Иван Митрофанович внутренне насторожился:
— Он просил за своего отца: обычное житейское дело.
— Вы с ним сейчас уходите?
— Да, на одну минуту. Оформить кое-что. А в чем дело, Ирина Львовна? — старался говорить он как можно веселей и непринужденней, влезая в шубу, принесенную подоспевшей горничной.
— Можно вас на одну минуту сюда? — увела его Ириша в коридор, где никто не мог их слышать. — Вы знаете этого человека, Иван Митрофанович?.. Давно? С таких пор?
— Да как сказать собственно?.. Знаю и не знаю.
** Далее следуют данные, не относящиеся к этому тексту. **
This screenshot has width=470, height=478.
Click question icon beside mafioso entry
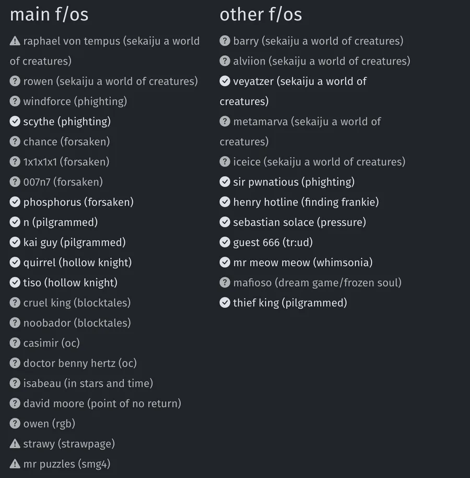pos(225,283)
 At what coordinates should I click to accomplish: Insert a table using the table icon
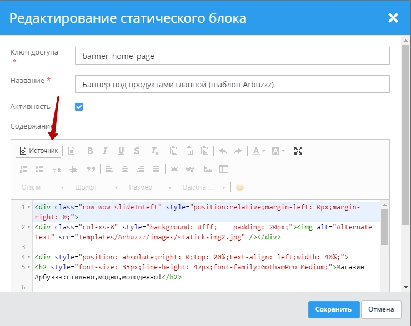224,169
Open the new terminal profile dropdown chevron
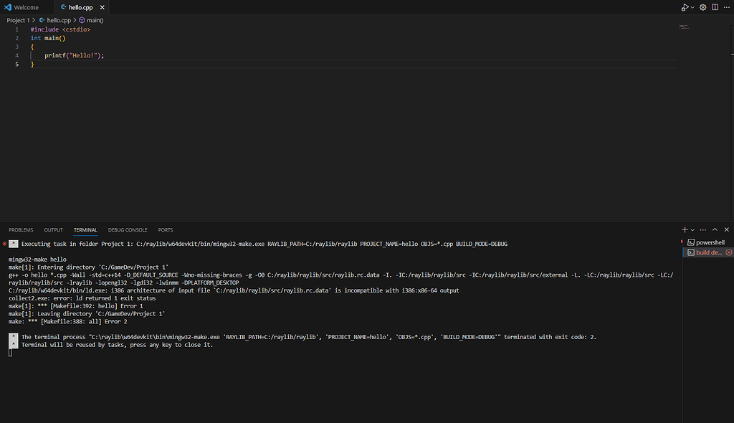 click(692, 229)
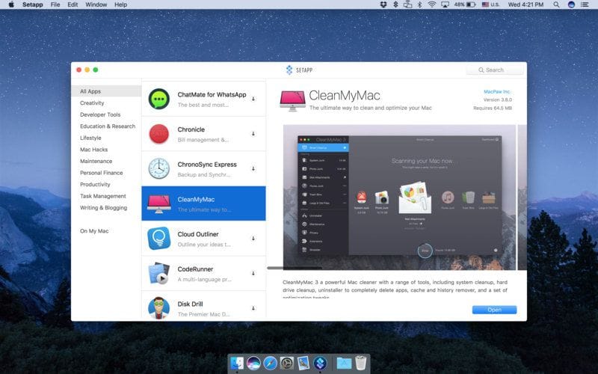Click the ChronoSync Express clock icon
Screen dimensions: 598x374
pos(158,168)
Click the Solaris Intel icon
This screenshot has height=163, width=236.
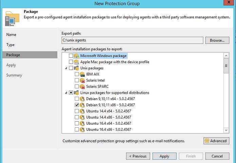82,80
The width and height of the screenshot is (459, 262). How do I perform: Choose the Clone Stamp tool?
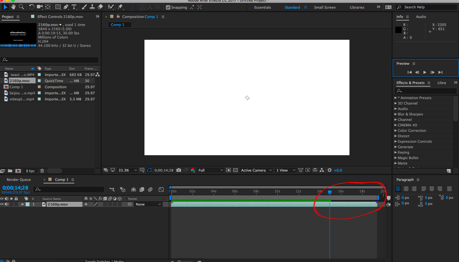[92, 6]
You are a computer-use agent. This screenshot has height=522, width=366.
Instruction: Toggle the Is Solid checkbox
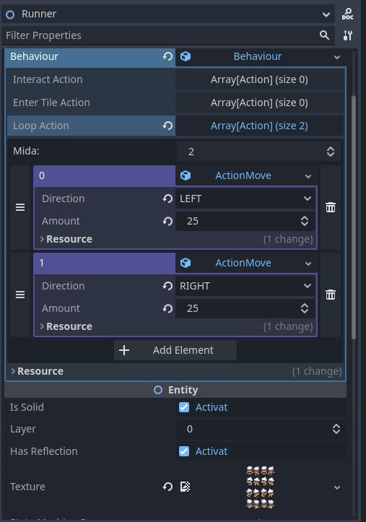[184, 407]
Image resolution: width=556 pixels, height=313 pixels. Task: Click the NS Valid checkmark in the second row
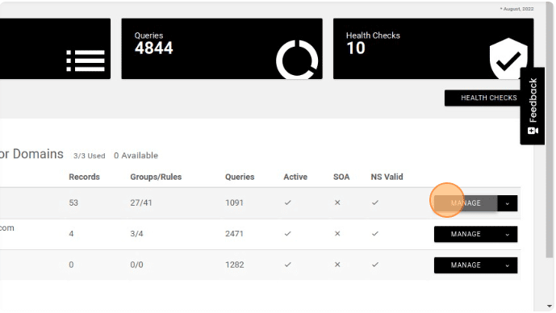[x=374, y=234]
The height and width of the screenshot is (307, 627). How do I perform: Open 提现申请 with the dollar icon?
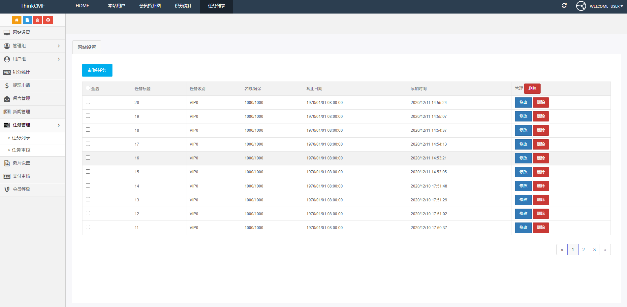tap(21, 85)
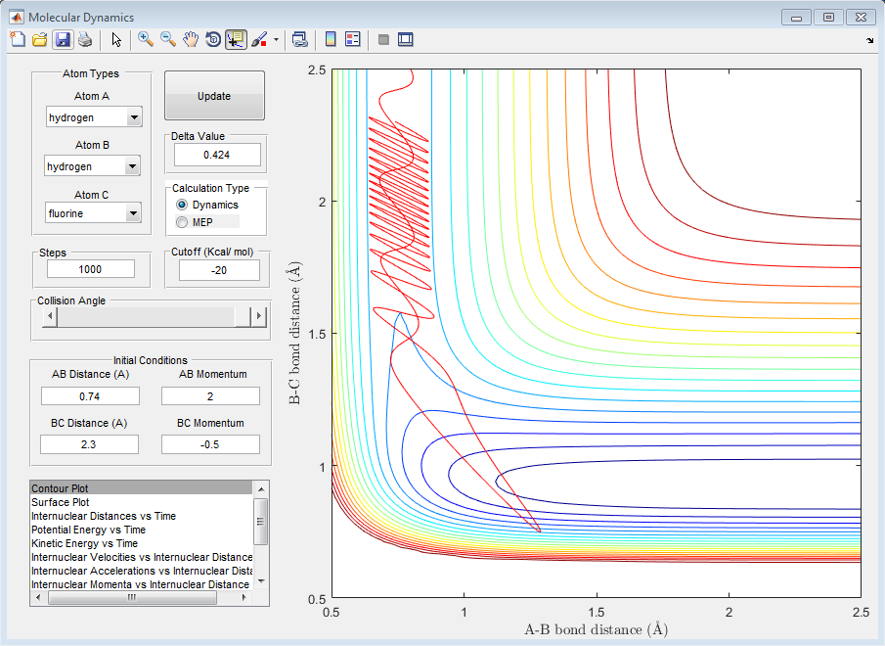Save figure with the floppy disk icon

[63, 40]
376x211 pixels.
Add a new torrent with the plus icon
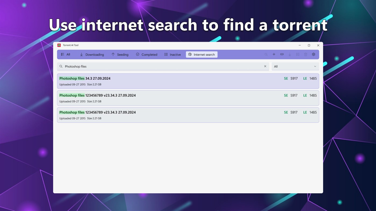274,54
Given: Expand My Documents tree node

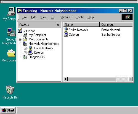Looking at the screenshot, I should [20, 39].
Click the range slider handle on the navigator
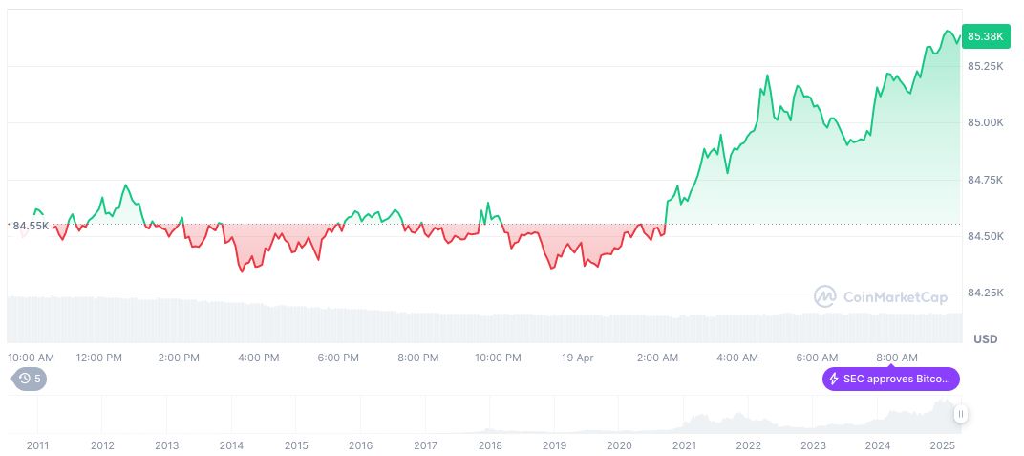This screenshot has height=456, width=1024. (960, 414)
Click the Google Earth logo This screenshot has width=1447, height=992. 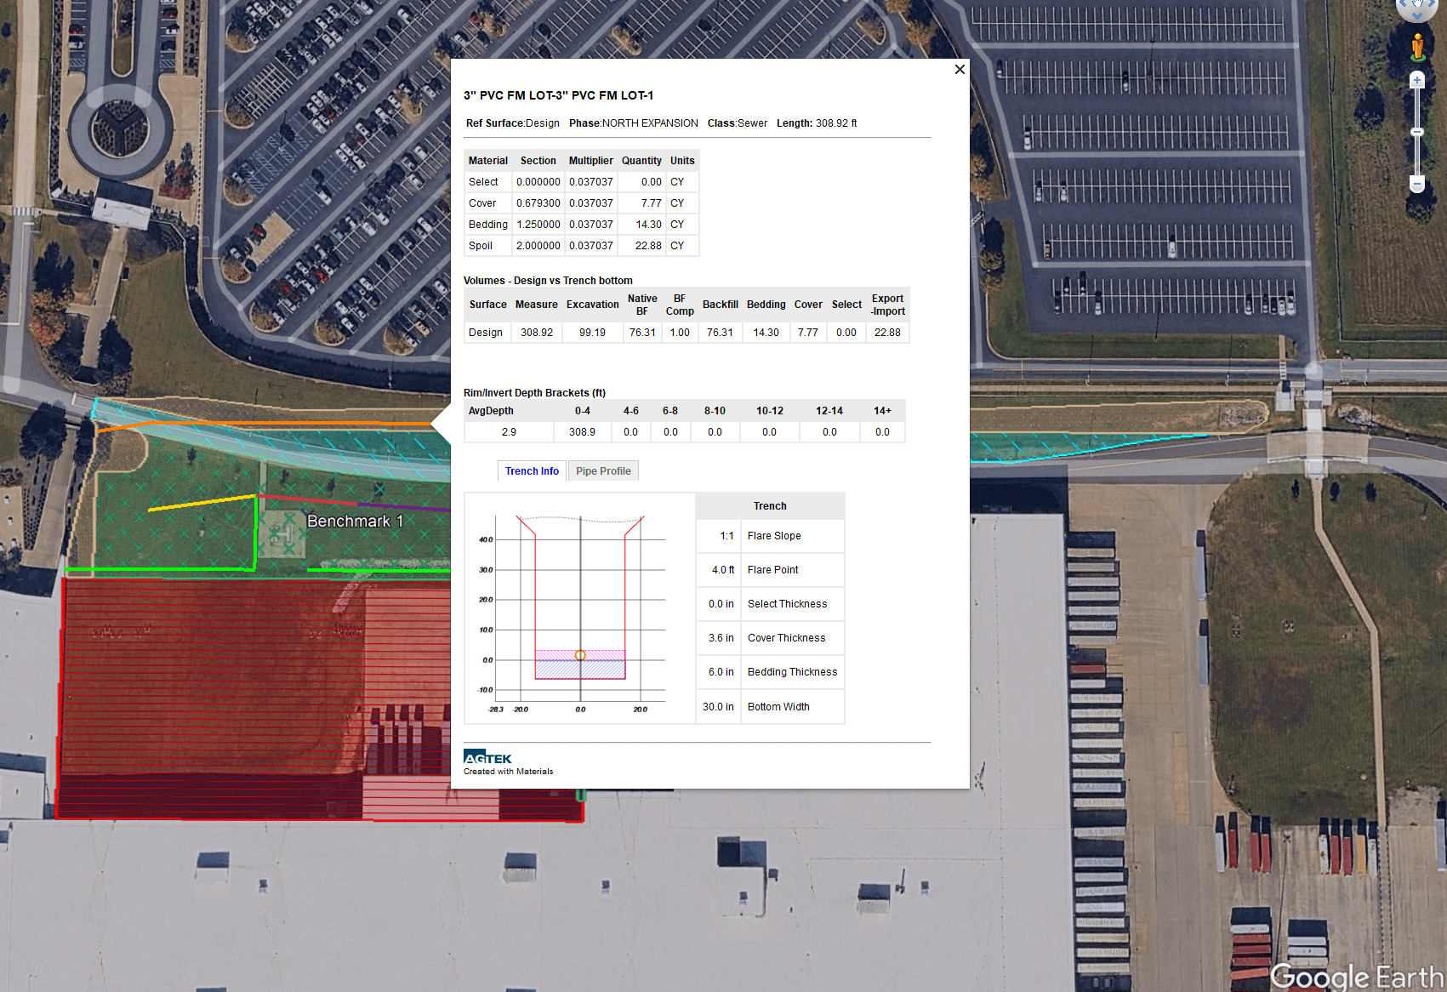tap(1356, 976)
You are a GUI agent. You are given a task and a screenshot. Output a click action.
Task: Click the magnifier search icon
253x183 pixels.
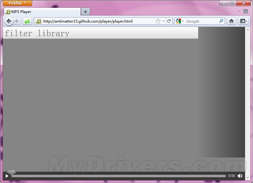pos(221,21)
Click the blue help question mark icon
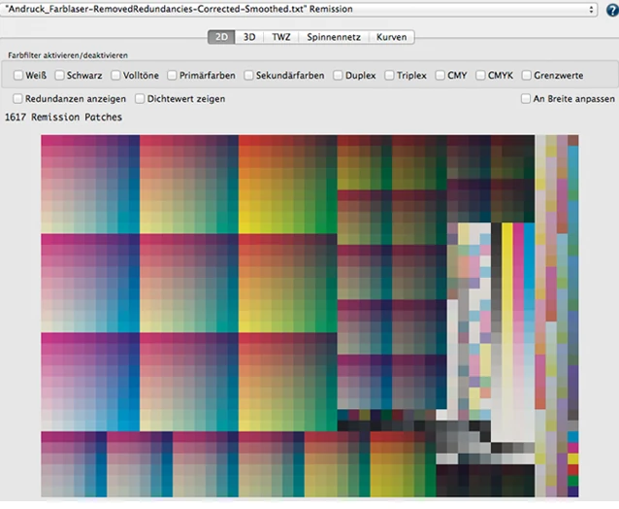Viewport: 619px width, 509px height. click(x=610, y=10)
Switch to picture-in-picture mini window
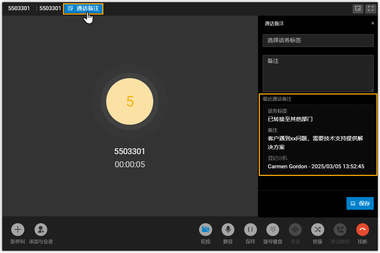This screenshot has height=253, width=380. (358, 9)
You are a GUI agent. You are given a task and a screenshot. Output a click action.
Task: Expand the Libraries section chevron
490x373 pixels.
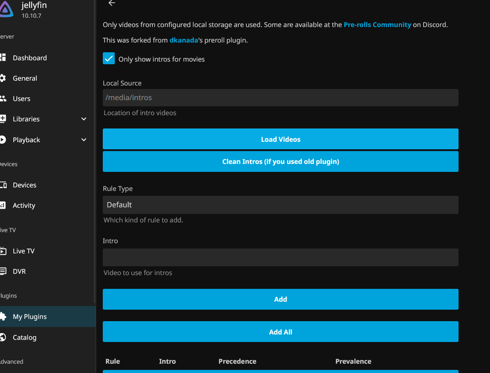[84, 119]
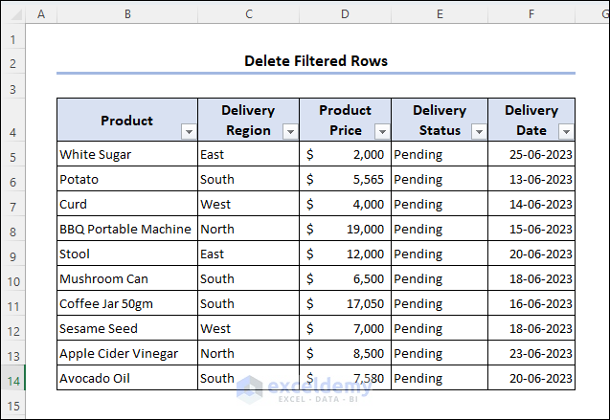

Ну, так же, как сотню других, которых видел в своей жизни случайно раз-другой, — уклончиво ответил Иван Митрофанович.
— Он шпик из охранки! — горячо, так, что выступила непрошенная слеза в глазу, сказала Ириша. — Остерегайтесь его.
— Вот так штука!
Она увидела побагровевшее во всю ширь теплухинское лицо, на котором, как нашлепка, смешно выделялся теперь уцелевший от краски смущения шафранный коротенький нос.
Иван Митрофанович втянул на секунду к зубам свои мясистые губы и тотчас же разжал их наигранной улыбкой искренно недоумевающего человека.
— Боже мой, а вы откуда знаете?
— Знаю, Иван Митрофанович!
— Удивительно, право! Во-первых, этот парень мне никак не страшен: я даже не помню, когда я его до сегодняшнего дня видел…
— Не помните?.. — теперь удивилась уже Ириша: она держала в памяти Федино сообщение, из которого могла вынести совсем другое заключение.
— Конечно, не помню, Ирина Львовна… А во-вторых, каким образом вы можете знать, что он шпик!
— Странно… не помните… — размышляла она вслух.
— Откуда все-таки? — допрашивал Теплухин.
Она, закрыв рукой первые строки, показала ему конец Фединого письма.
— Вот, Иван Митрофанович…
— Действительно странно… — стараясь не выдать своего волнения, хмуро и медленно произнес он. — Надо будет подробно расспросить Калмыкова.
— Обязательно, Иван Митрофанович! Как только приедет.
«Но почему он пишет, что вы Кандушу видели неделю назад, а вы Кандушу не помните?» — чуть было не спросила еще она, но, сама не зная почему, не задала этого вопроса сейчас.